Le « locavorisme » : un mythe ?
Il existe des AMAP (Association pour le Maintien d’une Agriculture Paysanne) rendant partenaires des consommateurs et des agriculteurs locaux. Les contraintes sont de deux ordres :
– au plan contractuel : le consommateur s’engage à l’avance pour une saison. Il n’a le choix, ni des produits, ni de la date de livraison : il doit, à des horaires limités, aller à un point de livraison souvent plus éloigné que sa supérette locale. Les quantités l’obligent à cuisiner ses produits et à les congeler. Or, en ville, on n’a pas toujours de congélateurs faute de surfaces habitables suffisantes. Quant aux ruraux, ils ont souvent leurs propres potagers. Les familles, dont les deux parents travaillent, n’ont pas toujours de temps à consacrer à la préparation de plats cuisinés. Enfin, le prix est calculé en fonction des coûts de production et non pas au poids de la marchandise. – au plan géographique : la cartographie agricole d’un pays dépend de données physiques : abondance ou rareté des terres, topographie, qualité des sols, conditions climatiques, etc.

Seule une étude détaillée peut évaluer ce qu’il en coûterait de revenir à des systèmes d’approvisionnement réduits à un rayon de quelques dizaines de kilomètres. On comprend que cela impliquerait une disponibilité alimentaire plus réduite comme il y a quelques générations.

Consommer « local » ou « équitable » ?
a) Le concept de « commerce équitable » était fondé sur une double illusion.
– Illusion de vendeurs du label « équitable » faisant croire à des produits meilleurs pour la santé et achetés à un « juste prix » aux producteurs, alors que le prix est celui imposé par le plus fort (Nescafé, par exemple) contre le plus faible (le producteur de café local). Majoré de quelques pourcents, le prix n’y change pas grand-chose.
– Illusion des consommateurs qui s’achètent une bonne conscience de justice, alors qu’ils acceptent des politiques de commerce mondial qui entravent les agricultures pauvres.
b) Aujourd’hui, le concept de « manger local » entretient une autre forme d’équivoque entre :
– des producteurs qui profitent d’une forme d’obligation d’achat dans le temps peu compatible avec les souplesses dont ont besoin les consommateurs dans un monde moderne ;
– des consommateurs crédules dans l’idée que les carburants consommés dans les transports seraient la cause d’un réchauffement climatique, alors que le débat est loin d’être avéré.
c) Le consommateur est donc avide de tous ces labels. Il est versatile et passe aussi vite de celui de « commerce équitable » à son contraire, celui de « consommer local » !

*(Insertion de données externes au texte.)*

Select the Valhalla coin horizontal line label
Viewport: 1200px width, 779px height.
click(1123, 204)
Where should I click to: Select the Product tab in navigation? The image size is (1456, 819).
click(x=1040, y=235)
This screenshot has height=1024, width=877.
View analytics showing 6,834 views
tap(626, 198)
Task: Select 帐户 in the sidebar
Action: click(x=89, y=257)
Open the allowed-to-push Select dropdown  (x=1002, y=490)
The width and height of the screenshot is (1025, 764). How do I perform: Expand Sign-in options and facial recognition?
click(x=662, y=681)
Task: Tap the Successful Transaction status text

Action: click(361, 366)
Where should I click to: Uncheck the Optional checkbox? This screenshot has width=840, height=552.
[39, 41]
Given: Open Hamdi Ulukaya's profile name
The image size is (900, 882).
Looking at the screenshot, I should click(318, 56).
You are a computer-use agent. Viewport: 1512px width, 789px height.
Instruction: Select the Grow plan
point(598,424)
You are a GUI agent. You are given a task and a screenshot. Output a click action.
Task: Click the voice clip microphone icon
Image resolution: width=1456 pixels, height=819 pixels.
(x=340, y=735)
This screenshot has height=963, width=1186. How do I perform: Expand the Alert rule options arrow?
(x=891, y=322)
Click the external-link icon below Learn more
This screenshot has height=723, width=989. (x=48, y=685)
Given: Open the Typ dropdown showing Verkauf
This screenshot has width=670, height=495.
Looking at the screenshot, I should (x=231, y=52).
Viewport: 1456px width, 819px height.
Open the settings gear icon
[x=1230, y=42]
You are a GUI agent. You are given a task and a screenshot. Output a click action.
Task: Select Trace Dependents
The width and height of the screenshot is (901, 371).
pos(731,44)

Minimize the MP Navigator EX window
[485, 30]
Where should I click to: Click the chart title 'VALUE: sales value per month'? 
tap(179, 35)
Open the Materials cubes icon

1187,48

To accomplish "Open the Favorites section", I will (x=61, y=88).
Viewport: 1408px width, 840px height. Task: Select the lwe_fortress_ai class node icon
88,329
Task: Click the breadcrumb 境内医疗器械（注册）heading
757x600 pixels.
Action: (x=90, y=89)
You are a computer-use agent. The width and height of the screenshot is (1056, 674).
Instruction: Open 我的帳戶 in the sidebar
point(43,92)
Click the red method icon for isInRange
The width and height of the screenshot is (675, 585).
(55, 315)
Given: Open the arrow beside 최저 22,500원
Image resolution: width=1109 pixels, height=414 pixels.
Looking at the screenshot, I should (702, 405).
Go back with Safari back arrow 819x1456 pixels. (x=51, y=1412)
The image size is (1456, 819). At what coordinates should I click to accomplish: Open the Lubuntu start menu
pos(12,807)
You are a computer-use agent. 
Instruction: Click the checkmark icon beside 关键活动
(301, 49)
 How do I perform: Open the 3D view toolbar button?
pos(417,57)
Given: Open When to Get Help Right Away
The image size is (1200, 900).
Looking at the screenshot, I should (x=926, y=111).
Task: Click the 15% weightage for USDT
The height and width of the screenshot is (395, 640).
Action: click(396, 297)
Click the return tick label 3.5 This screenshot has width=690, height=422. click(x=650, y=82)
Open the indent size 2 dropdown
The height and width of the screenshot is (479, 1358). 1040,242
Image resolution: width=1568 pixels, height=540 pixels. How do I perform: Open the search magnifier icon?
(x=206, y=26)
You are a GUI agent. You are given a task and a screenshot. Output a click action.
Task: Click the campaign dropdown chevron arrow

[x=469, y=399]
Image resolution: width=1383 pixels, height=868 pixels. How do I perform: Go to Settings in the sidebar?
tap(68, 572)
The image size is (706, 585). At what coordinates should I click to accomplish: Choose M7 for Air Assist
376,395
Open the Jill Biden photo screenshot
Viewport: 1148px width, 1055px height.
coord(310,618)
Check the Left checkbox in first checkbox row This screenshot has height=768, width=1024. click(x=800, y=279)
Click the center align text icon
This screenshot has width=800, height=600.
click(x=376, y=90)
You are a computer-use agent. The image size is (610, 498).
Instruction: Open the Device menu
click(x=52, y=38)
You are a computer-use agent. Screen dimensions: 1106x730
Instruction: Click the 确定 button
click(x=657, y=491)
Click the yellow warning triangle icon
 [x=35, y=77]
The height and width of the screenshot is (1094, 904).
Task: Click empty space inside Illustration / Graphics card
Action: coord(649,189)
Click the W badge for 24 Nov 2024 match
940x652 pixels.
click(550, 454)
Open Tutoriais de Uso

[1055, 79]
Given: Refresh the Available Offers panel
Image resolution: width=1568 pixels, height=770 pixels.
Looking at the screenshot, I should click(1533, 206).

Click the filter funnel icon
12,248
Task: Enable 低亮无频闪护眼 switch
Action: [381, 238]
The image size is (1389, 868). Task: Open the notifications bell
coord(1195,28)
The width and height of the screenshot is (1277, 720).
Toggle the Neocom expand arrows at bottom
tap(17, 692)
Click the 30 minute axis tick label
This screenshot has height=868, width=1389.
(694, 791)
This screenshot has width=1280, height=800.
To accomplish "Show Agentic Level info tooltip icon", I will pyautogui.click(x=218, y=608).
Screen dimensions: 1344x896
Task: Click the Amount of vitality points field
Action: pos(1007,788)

La proximité : une vertu ?
On prétend souhaiter le « maintien de l’agriculture paysanne » de sa région, mais, dans le même temps, les agriculteurs vendent leurs excédents à une coopérative locale qui exporte, à bas prix, dans les régions pauvres. Ces exportations sont rendues possibles grâce à un libéralisme douanier et des règles mondiales d’un commerce injuste et inique qui va à l’opposé du maintien d’une agriculture paysanne dans les pays éloignés qui sont souvent les plus pauvres. Une distance, qu’on l’appelle proximité ou exotisme, n’est pas une valeur en soi.

Conclusion
Attention à ce que « locavore » ne rime pas avec mode et snobisme. Il y a, chez les « locavores », une forme de nostalgie d’un bonheur situé dans un passé imaginaire. De plus, n’est-ce pas une étonnante forme de repli sur soi quand, en même temps, on est prêt à renoncer à une démocratie directe dans notre pays pour une gouvernance mondiale ?

Mot compliqué
Inique: du latin iniquus (« inégal »). Le sens est différent du mot « injuste ». Certaines « inégalités » peuvent en effet être « justes ». Il signifie plutôt inéquitable.